- SOURCE DOCUMENT
※ ※ ※
Participants responded to the elevation of tactile targets (high/low), regardless of the stimulation side (left/right) and while ignoring visual distracters. Responses were delivered using two foot pedals placed one underneath the participants’ toes and one below their heel. Participants raised their toes to respond “high” (i.e., target on their index finger) or their heel to respond “low” (i.e., target on their thumb). This foot pedal method has been used to collect responses in many previous studies with the CCT (e.g., Spence et al. 2004a, b; Heed et al. 2010). Measures of reaction times (RT) and error rates were collected. The total duration of the task was about 30 min.

Analysis

Statistical analyses were conducted on RTs and error rates, separately. Methodologically, we kept these two measures separated rather than combining them in the inverse efficiency score, as some previous CCE studies did (e.g., Shore et al. 2006), because the specific aim of Experiment 1 was to categorize RT and error rate patterns independently.
※ ※ ※
- TASKS TO CARRY OUT
1. In the passage on the tactile elevation task, why were reaction times and error rates analyzed separately instead of being combined into an inverse efficiency score? Answer in one to three sentences.
2. According to the passage on the tactile elevation task, how did participants respond that a target was "low"?
3. Write a continuation of the passage on the tactile elevation task, starting after its final sentence.

- SUPPLIED DATA
※ ※ ※
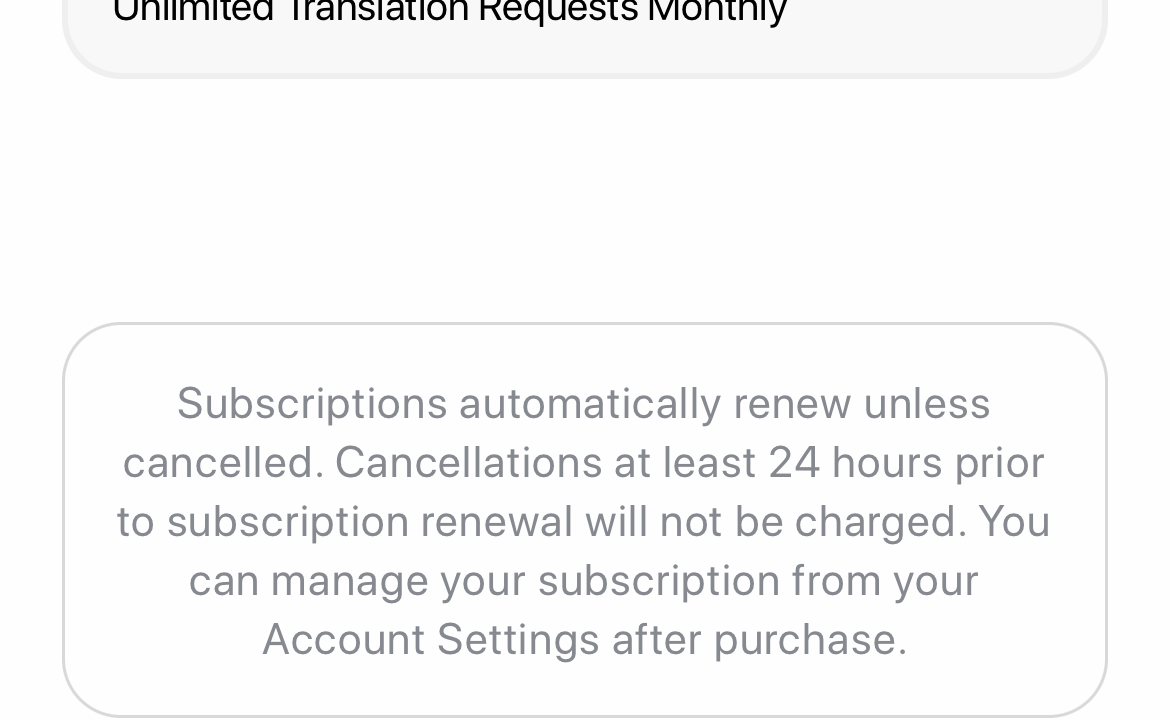The width and height of the screenshot is (1170, 720).
Task: Click the word 'cancelled.' in the disclaimer
Action: 223,463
※ ※ ※
- ANSWERS TO THE EXERCISES
1. The two measures were kept separate because the specific aim of Experiment 1 was to categorize reaction time and error rate patterns independently. Combining them in an inverse efficiency score, as some earlier studies did, would not have allowed that.

2. They raised their heel from the foot pedal beneath it.

3.
RTs were selected to eliminate outliers, excluding all trials below values of 200 ms (anticipatory responses) as well as all trials exceeding three standard deviations above the mean computed separately for each experimental condition (late responses) (Ratcliff 1993). The crossmodal congruency effect (CCE) was computed as the RT difference on incongruent minus congruent distracter conditions (e.g., Spence et al. 2004a). Statistical analyses of RT were conducted with repeated measures analysis of variance (ANOVA) as implemented in the software Statistica 6.0 (Statsoft Inc.). Significant ANOVA interactions were explored with paired t tests corrected for the family-wise error rate (FWER) with the Holm–Bonferroni method (Holm 1979).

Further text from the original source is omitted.